> **Exercise**
Task for the records below: copy exactly, and only, the line containing "Instruction: Run 检测网络 globe icon" and every line after it to the end, with pictures left out.
Data provided: Begin
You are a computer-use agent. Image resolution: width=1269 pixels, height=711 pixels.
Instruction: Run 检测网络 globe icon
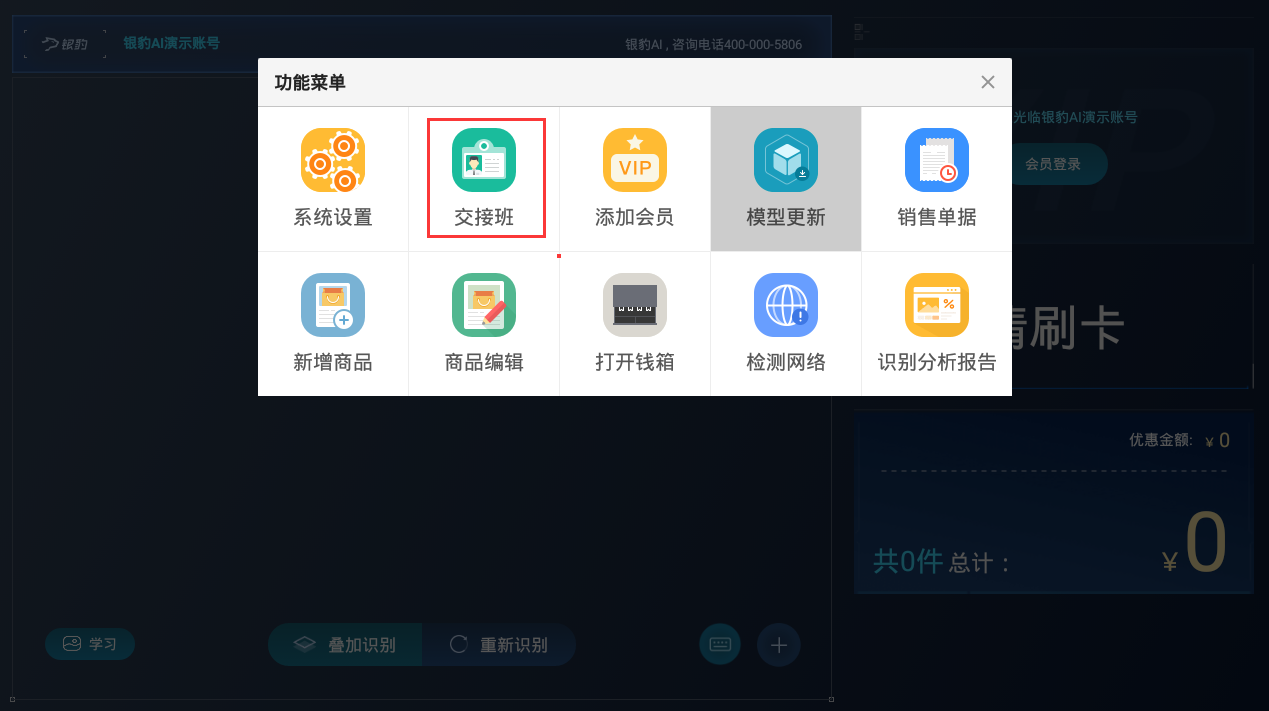(x=786, y=305)
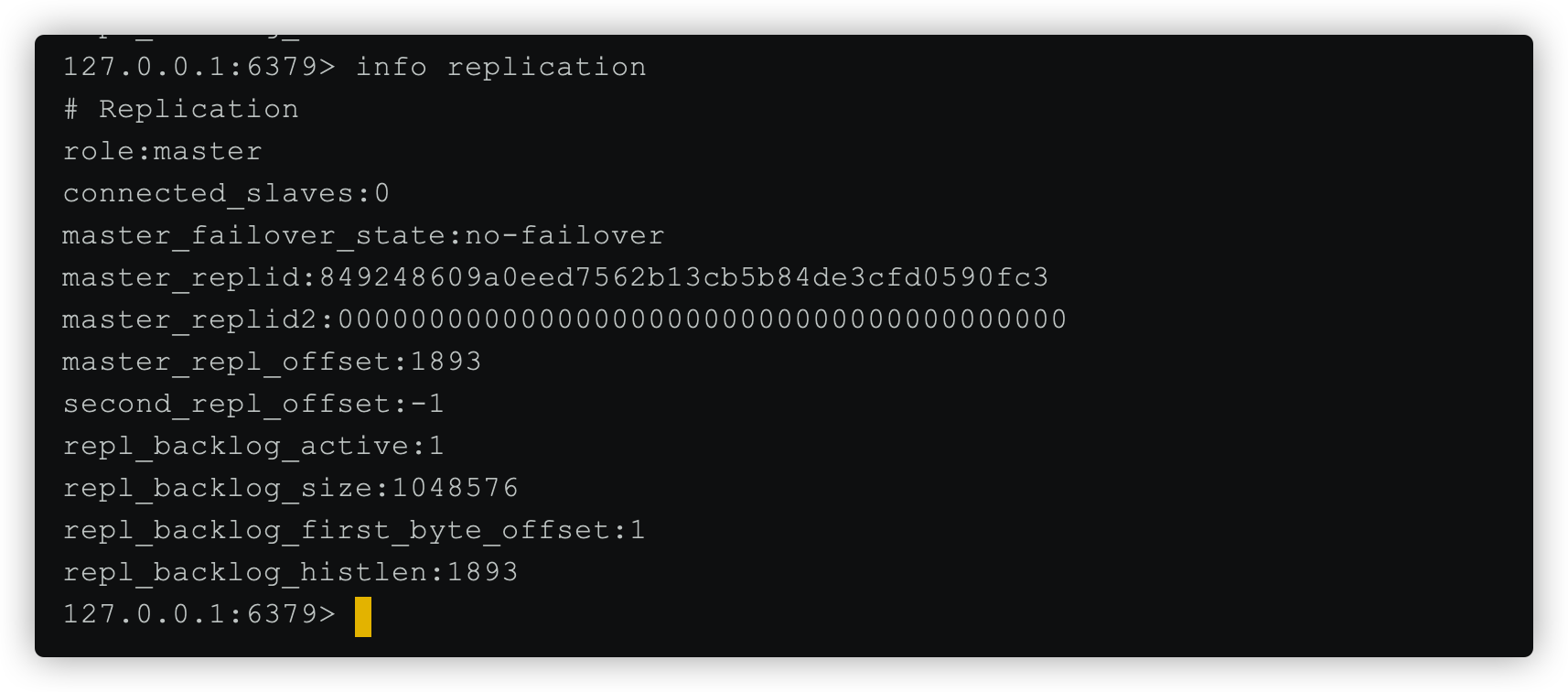The height and width of the screenshot is (692, 1568).
Task: Click the master_replid hash value
Action: point(683,277)
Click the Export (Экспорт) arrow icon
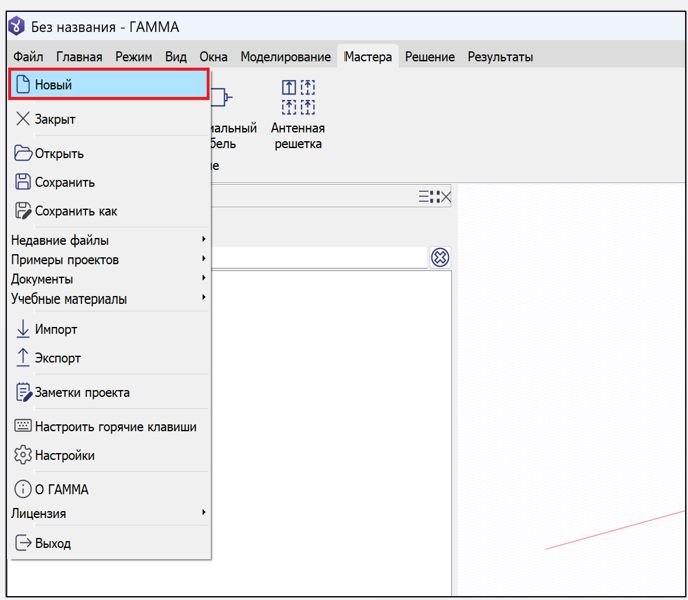688x600 pixels. click(23, 358)
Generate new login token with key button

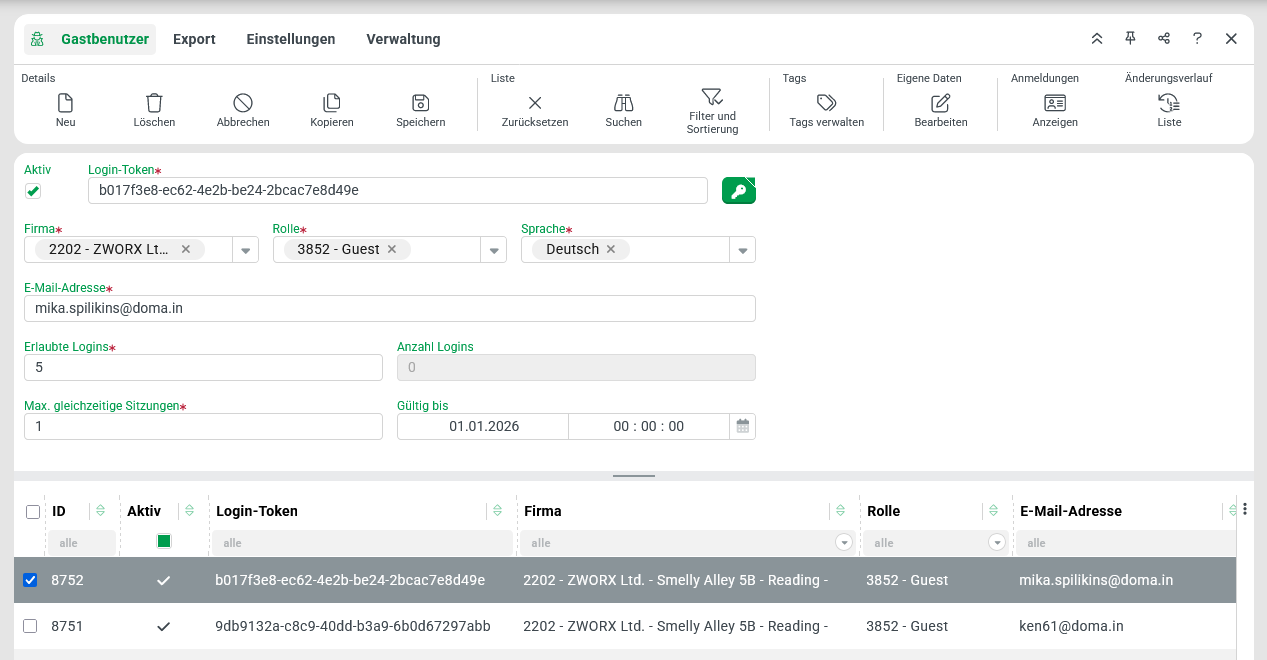[738, 191]
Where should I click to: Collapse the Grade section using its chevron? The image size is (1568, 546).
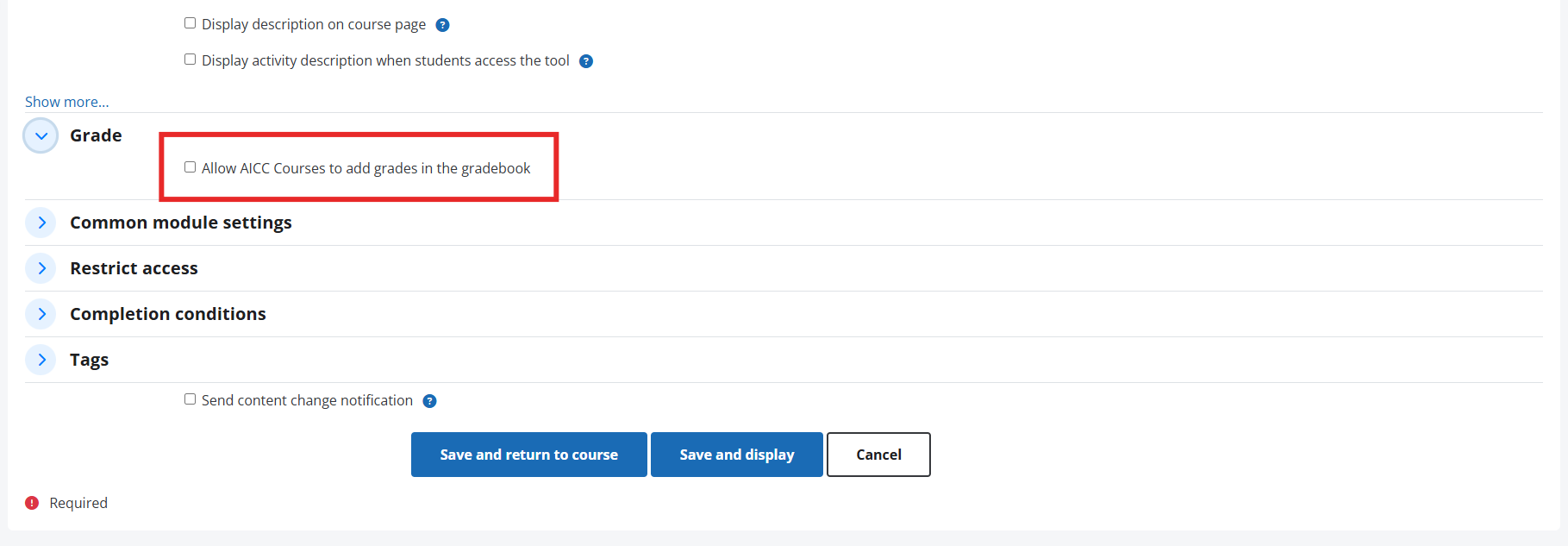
Data provided: End
> **Output for this exercise**
Instruction: Run 检测网络 globe icon
(x=786, y=305)
The height and width of the screenshot is (692, 1568).
Task: Click the master_replid hash value
Action: point(683,277)
Click the Export (Экспорт) arrow icon
688x600 pixels. click(23, 358)
Generate new login token with key button

[738, 191]
Where should I click to: Collapse the Grade section using its chevron? The image size is (1568, 546).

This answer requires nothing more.